Minister of State with responsibility for heritage Malcolm Noonan has being told that he “cannot wish alternatives to peat into being”.

Sinn Féin TD and agriculture spokesperson Matt Carthy was responding to a parliamentary question he posed to the minister this week. The minister said that he had been given a report into peat harvesting around four weeks ago, but was yet to publish it.

This report, it now appears, calls for the resumption of peat harvesting in Ireland to supply growing media to the horticulture sector in the short term until alternatives can be found – rather than importing it in from eastern Europe.

Carthy called for the report to be “immediately published and acted upon”.

He said: “There are currently no alternatives to the use of peat for the horticulture sector. It now appears that the final report of the government-appointed group has confirmed as much.

“Government inaction and disinterest on this issue has created a crisis in the horticulture sector.
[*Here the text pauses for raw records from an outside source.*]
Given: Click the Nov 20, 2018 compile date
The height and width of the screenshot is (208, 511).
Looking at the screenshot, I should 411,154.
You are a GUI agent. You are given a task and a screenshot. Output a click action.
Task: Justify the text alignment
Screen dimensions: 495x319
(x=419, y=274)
Industries such as the mushroom sector will be lost to Ireland without urgent action,” the Cavan-Monaghan TD warned.

He argued that the importation of peat from Latvia, as witnessed in September, was “ludicrous”.
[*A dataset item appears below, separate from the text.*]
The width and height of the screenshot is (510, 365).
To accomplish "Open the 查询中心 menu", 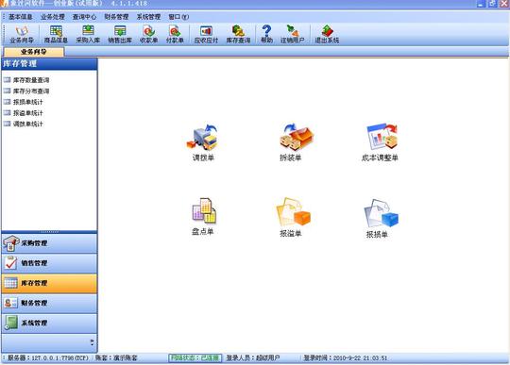I will click(84, 17).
“The fact that Ireland needs to import more Latvian peat than would be required from domestic sources – as it is a less productive product – simply re-enforces that point.

“Minister Noonan cannot simply wish alternatives into being and he cannot sit on this report even if he does not like its findings. It will require time and resources to develop those alternatives, but government inaction is distracting from that objective,” Carthy stressed.
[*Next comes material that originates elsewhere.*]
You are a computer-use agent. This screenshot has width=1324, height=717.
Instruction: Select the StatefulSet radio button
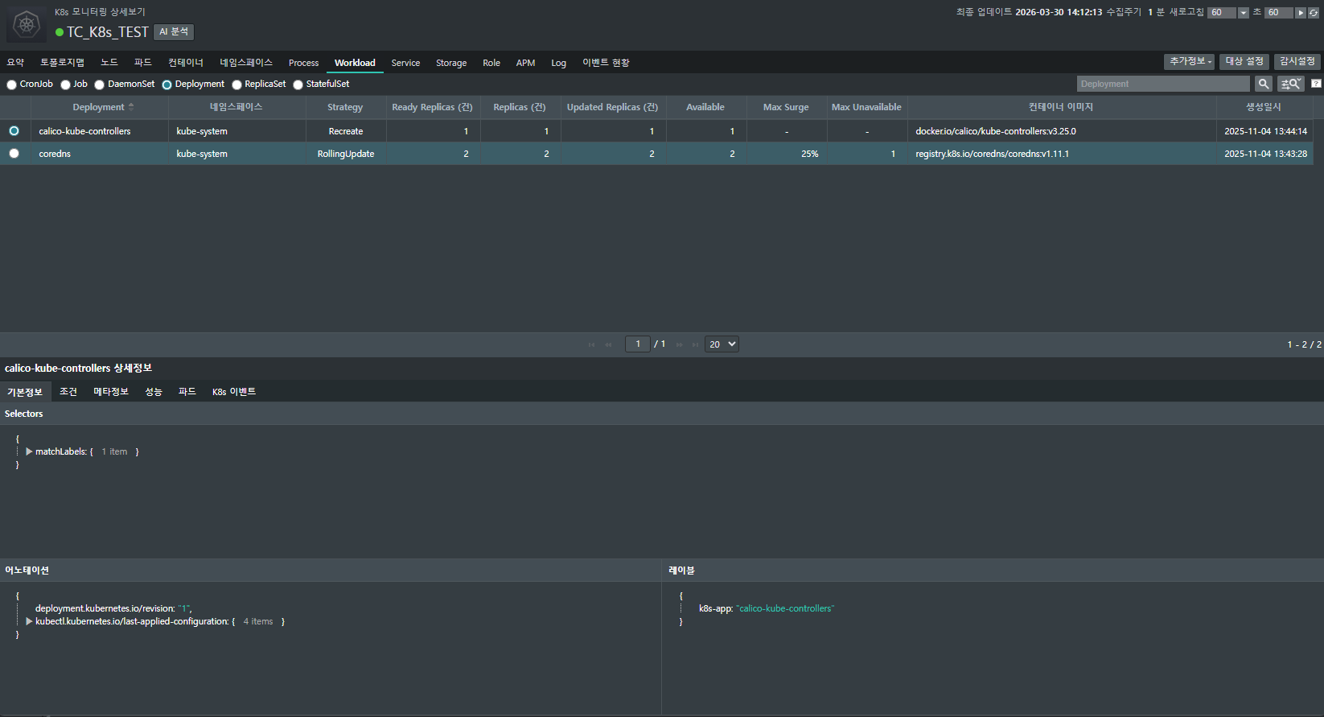(298, 84)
According to the Sinn Féin agriculture spokesperson, the “current legislative framework is not conducive to the continued extraction of this critical horticulture substrate, meaning that new legislation is clearly required”.

“The implications of failing to act on this report’s finding are stark. The importation of peat will continue while thousands of jobs could be lost, particularly in the mushroom sector, resulting in the large scale importation of horticulture produce that could and should be produced in Ireland,” Carthy asserted.